I'd like to better understand what to expect when carrying current on multiple layers of a PCB. I've used trace width calculators to determine how wide a trace needs to be to carry a given amount of current while limiting temperature rise to a given delta. Let's say for example that I've calculated a trace width that limits the temperature rise on the top layer to 10 degrees. Let's say I also have a trace running in the inner layer below it that is intended to limit the temperature rise to 10 degrees. What is the total temperature rise I should expect?

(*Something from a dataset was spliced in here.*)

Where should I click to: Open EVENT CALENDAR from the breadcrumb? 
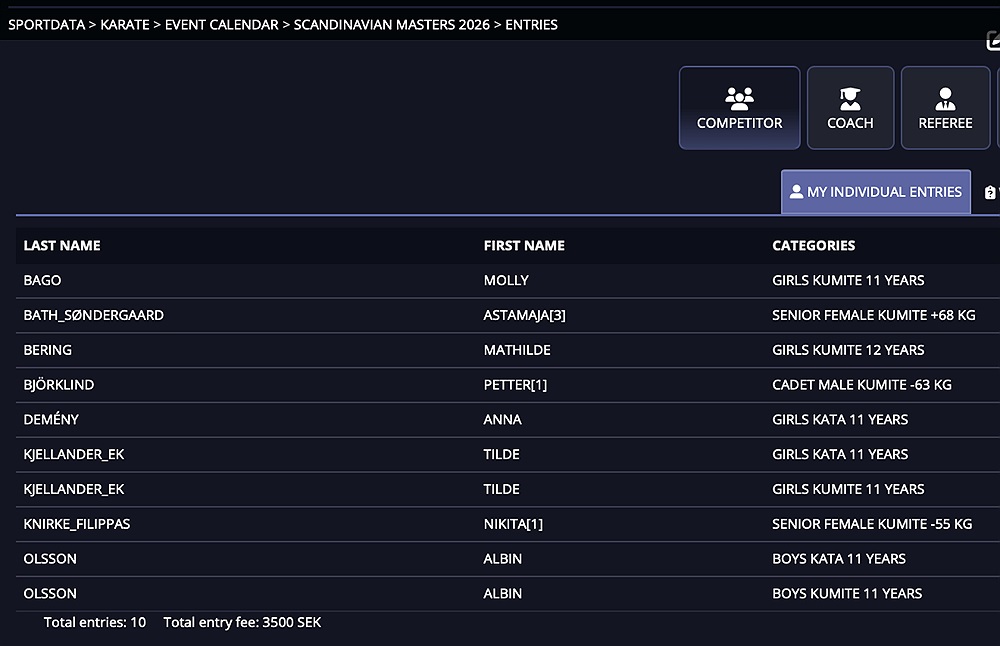coord(222,25)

What happens if I have traces that are expected to limit temperature rise to 10 degrees on all 4 layers of a 4-layer board, or all 6 layers of a 6-layer board?
It's not an exact science unless you throw the board files into a 3d FEM thermal solver and accurately model the materials.
There are also multiple factors that will determine the temperature rise, such as what the temperature of the traces endpoints (how the heat spreads out horizontally) and what the ambient temperature is. It's also not so much as what the temperature is (simmilar to voltage) as the heat produced in the trace and the heat flow (simmilar to current in the thermal world).
If you have a trace that is 10 degrees in the layer above and the layer below then no heat flow will go between the traces but there will be more heat that will need to spread out into other areas of the board (similar to two voltage sources being the same voltage). In the end it matters how much power you are putting into the board and where it will go.